MuTriM: A multiscale deep learning model integrating longitudinal radiomics and pathomic features for predicting recurrence and adjuvant radiation benefit in breast cancer.
Authors
Affiliations (10)
Affiliations (10)
- Jiangsu Key Laboratory of Intelligent Medical Image Computing, Nanjing University of Information Science and Technology, Nanjing, China.
- Reproductive Center, Women's Hospital of Nanjing Medical University (Nanjing Women and Children's Healthcare Hospital), Nanjing, China.
- Wallace H. Coulter Department of Biomedical Engineering, Georgia Institute of Technology and Emory University, Atlanta, GA, USA.
- Department of Radiology, Guangdong Provincial People's Hospital (Guangdong Academy of Medical Sciences), Guangzhou, China.
- Department of Hematology and Medical Oncology, Emory University, Atlanta, GA, USA.
- Department of Pathology and Laboratory Medicine, Emory University, Atlanta, GA, USA.
- Key Laboratory of Breast Cancer in Shanghai, Department of Breast Surgery, Fudan University Shanghai Cancer Center, Shanghai, China.
- Department of Pathology, Fudan University Shanghai Cancer Center, Shanghai, China.
- Wallace H. Coulter Department of Biomedical Engineering, Georgia Institute of Technology and Emory University, Atlanta, GA, USA; Atlanta Veterans Administration Medical Center, Atlanta, GA, USA. Electronic address: [email protected].

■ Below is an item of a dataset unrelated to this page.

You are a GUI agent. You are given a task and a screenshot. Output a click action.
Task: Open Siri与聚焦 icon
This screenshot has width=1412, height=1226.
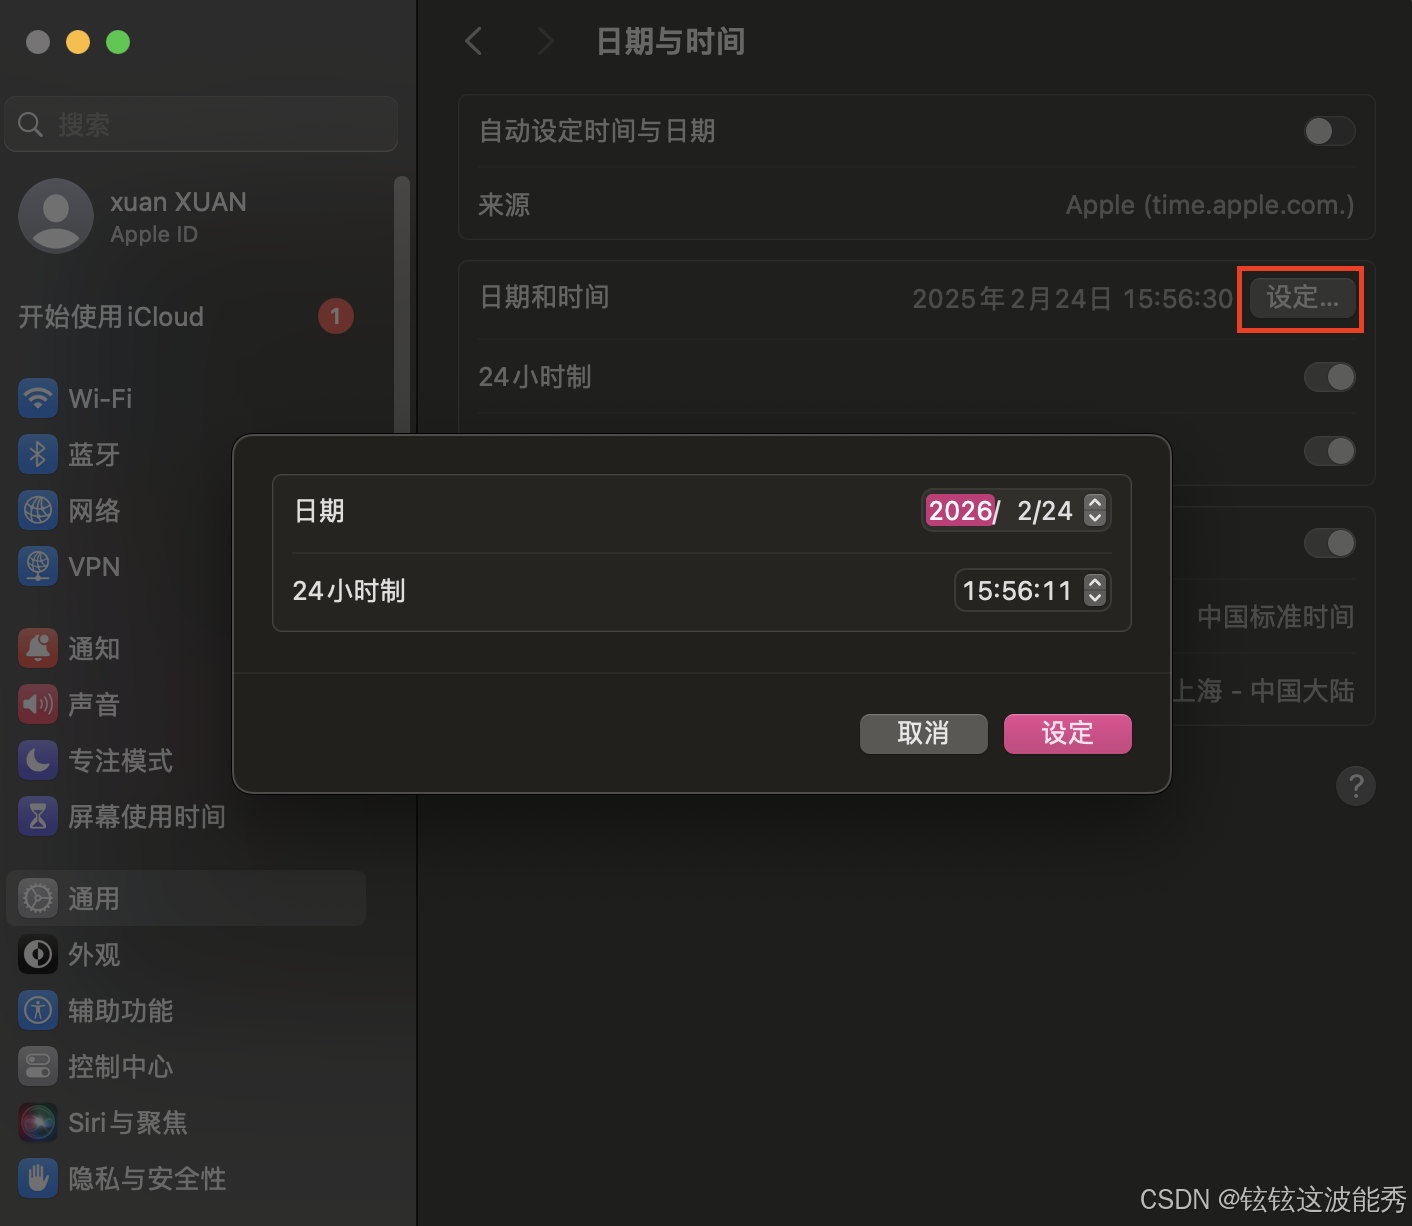[38, 1122]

- Wallace H. Coulter Department of Biomedical Engineering, Georgia Institute of Technology and Emory University, Atlanta, GA, USA. Electronic address: [email protected].
Abstract
We present MuTriM, a multimodal deep learning model integrating DCE-MRI and whole-slide pathology to predict survival and radiation benefit in breast cancer. MuTriM employs an attention-based cross-modal and cross-temporal fusion framework that concurrently integrates DCE-MRI radiomic features with pathomic features of cellular morphology on WSI. MuTriM was trained on the Fudan University Shanghai Cancer Center (FUSCC) cohort (N = 335) and externally tested on the TCGA cohort (N = 126) using matched DCE-MRI and WSI. MuTriM was prognostic of recurrence-free survival (RFS) in a subtype-agnostic setting (HR = 5.26, 95% CI, 1.69-16.4, p = 0.004; C-index = 0.75), outperforming unimodal models based on DCE-MRI alone (C-index = 0.65) or WSI alone (C-index = 0.70). MuTriM was also prognostic among HER2 + (HR = 6.82, 95% CI, 1.08-43.2, p = 0.04) and ER+ populations (HR = 4.61, 95% CI, 1.25-17.1, p = 0.02). A high MuTriM score was associated with improved RFS (HR = 0.15, 95% CI 0.03-0.87; P = 0.03), whereas a low MuTriM score showed no significant benefit (HR = 4.06, 95% CI 0.05-31; P = 0.53) (interaction P = 0.04). Transcriptomic analyses revealed that high-risk tumors showed suppressed cytotoxic T-cell activity and enrichment of extracellular matrix remodeling, neutrophil degranulation, and neuronal signaling, consistent with immune evasion. Upregulation of NRXN1, GABRA3, KCNK3, and KLK12 was linked to worse survival, whereas SYNGR3 and CD207 were associated with favorable outcomes. By unifying radiology, pathology, and transcriptomics, MuTriM provides an interpretable multimodal framework for breast cancer prognosis and treatment guidance.